Wie der Opportunismus der Parteien Autokraten an die Macht bringt

Bild: Auf Initiative von Alfred Hugenberg traf sich am 11. Oktober 1931 in Bad Harzburg die »Nationale Opposition« zu einer Großveranstaltung. Hitler machte seinen Willen deutlich, sich in einer breiten Rechtsfront nicht unterzuordnen (IMAGO / TT)

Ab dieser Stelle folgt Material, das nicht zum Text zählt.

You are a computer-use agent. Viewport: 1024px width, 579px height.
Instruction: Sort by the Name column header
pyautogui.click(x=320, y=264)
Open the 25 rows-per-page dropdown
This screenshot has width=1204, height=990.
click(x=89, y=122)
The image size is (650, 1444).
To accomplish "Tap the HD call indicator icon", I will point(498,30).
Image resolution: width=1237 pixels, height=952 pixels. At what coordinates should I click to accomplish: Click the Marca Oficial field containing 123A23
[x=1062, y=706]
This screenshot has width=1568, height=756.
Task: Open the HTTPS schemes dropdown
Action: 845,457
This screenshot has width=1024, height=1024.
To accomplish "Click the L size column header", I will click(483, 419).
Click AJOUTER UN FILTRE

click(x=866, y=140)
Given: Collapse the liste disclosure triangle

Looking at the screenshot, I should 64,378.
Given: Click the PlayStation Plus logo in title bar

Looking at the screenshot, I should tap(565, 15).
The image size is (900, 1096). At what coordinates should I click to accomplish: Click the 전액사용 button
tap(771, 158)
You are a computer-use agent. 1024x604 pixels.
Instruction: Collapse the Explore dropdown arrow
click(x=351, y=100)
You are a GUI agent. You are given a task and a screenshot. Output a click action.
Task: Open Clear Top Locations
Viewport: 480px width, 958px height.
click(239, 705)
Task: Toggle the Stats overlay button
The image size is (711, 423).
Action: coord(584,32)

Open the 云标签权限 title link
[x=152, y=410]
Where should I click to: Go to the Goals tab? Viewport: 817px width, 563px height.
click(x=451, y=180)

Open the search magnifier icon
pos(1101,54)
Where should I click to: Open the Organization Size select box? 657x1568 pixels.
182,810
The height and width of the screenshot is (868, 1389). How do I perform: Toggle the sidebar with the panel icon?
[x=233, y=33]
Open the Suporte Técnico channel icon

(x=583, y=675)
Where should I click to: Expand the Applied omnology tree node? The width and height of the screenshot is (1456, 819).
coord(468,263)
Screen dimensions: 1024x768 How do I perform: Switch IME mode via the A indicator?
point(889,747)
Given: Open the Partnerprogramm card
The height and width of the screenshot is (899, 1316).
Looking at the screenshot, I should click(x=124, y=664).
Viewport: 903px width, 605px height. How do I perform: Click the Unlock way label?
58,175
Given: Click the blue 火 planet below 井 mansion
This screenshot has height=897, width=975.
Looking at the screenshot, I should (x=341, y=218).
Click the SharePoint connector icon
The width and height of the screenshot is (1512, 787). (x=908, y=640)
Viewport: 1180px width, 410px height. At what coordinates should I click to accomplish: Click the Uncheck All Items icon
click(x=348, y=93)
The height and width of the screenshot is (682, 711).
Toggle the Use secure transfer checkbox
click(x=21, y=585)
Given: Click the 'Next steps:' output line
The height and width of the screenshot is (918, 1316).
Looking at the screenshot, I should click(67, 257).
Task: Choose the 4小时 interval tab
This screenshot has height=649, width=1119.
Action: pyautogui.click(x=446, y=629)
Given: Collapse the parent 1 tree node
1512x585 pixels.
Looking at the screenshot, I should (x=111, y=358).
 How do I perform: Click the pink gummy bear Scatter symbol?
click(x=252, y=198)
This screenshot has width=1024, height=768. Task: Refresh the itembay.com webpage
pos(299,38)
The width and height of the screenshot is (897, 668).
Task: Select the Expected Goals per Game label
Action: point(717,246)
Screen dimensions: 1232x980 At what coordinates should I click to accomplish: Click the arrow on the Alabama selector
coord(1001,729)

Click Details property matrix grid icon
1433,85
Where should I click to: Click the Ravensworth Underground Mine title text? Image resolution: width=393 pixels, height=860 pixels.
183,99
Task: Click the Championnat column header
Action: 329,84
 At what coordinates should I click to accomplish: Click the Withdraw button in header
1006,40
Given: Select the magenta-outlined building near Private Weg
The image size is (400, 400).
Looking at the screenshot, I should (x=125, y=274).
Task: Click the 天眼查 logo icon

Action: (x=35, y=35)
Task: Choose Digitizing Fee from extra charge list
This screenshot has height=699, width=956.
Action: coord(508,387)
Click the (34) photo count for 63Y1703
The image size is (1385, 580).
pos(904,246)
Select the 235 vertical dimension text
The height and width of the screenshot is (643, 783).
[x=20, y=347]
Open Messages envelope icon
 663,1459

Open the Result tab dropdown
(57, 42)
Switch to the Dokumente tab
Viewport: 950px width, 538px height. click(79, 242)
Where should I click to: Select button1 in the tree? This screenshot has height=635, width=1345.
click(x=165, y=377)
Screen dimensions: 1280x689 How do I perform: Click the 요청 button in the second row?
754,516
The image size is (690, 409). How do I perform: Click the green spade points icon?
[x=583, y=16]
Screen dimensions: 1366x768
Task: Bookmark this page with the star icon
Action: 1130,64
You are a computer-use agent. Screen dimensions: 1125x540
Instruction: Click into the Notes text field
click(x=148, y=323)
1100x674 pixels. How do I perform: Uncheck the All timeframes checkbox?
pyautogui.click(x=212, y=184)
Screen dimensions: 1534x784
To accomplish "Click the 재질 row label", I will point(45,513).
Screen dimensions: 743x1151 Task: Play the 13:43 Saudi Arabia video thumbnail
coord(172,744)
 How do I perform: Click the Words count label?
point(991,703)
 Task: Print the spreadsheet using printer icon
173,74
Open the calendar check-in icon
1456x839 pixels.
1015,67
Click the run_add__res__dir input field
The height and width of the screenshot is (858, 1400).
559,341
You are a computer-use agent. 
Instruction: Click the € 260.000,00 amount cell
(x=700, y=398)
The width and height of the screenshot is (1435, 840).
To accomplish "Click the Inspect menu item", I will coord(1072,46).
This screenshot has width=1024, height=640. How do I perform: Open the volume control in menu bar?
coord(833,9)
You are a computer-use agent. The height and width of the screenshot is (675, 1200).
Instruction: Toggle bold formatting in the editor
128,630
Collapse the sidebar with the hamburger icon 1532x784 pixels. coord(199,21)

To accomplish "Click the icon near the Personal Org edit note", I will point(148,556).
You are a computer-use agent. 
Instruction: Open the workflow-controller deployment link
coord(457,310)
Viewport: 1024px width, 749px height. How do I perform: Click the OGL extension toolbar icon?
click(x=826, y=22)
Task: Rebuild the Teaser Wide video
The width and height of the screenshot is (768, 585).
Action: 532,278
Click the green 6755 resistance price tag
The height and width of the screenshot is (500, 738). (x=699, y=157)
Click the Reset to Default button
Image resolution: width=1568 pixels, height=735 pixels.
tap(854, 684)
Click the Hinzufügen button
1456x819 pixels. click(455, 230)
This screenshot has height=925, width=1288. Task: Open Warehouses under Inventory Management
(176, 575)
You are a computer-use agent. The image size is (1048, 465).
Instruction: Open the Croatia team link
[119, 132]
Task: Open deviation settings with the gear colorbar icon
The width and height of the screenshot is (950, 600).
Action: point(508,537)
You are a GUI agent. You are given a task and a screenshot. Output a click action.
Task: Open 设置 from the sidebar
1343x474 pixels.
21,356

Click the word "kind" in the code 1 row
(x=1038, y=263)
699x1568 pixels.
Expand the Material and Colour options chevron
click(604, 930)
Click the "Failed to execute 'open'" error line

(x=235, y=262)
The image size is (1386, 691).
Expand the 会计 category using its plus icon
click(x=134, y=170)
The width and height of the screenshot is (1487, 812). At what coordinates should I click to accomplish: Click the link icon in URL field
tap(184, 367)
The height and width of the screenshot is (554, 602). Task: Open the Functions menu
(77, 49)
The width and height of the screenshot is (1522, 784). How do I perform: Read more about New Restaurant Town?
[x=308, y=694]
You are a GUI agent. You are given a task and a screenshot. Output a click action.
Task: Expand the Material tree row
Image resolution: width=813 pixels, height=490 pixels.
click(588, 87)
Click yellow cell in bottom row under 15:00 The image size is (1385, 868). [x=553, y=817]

Am 23. März 1933 versuchte Ludwig Kaas in einem schummrigen Raum, der nach abgestandenem Zigarrenrauch roch, sich selbst davon zu überzeugen, dass er die richtige Entscheidung traf. Als katholischer Priester und Vorsitzender der etablierten Deutschen Zentrumspartei stand er an einem Scheideweg. Mehrere Jahre lang hatte seine Partei versucht, den Aufstieg Adolf Hitlers zu verhindern. Doch 1932 stiegen die Nationalsozialisten zur stärksten Kraft im Parlament auf, und im Januar 1933 wurde Hitler Reichskanzler. Als er sich daran machte, seine Macht zu festigen, blieb schließlich die Zentrumspartei als letztes verbleibendes Hindernis für sein Streben nach der totalen Kontrolle über Deutschland übrig.
Hitler hatte das Ermächtigungsgesetz eingebracht, das ihm und seinem Kabinett weitreichende Befugnisse zur Herrschaft per Dekret einräumte und damit die Demokratie in ihrem Kern zerstörte. Das Gesetz benötigte eine Zweidrittelmehrheit, um verabschiedet zu werden. Die Sozialdemokraten – die einzige andere bedeutende Gruppe von Parlamentariern, die noch grundsätzlich die Demokratie unterstützte – waren zu wenige, um es allein zu verhindern. Wenn auch die Zentrumspartei Widerstand leisten würde, könnte sie die Verabschiedung des Gesetzes blockieren.
Aber Kaas zögerte. Er fürchtete sich davor, was passieren könnte, wenn seine Partei sich den Nazis widersetzte.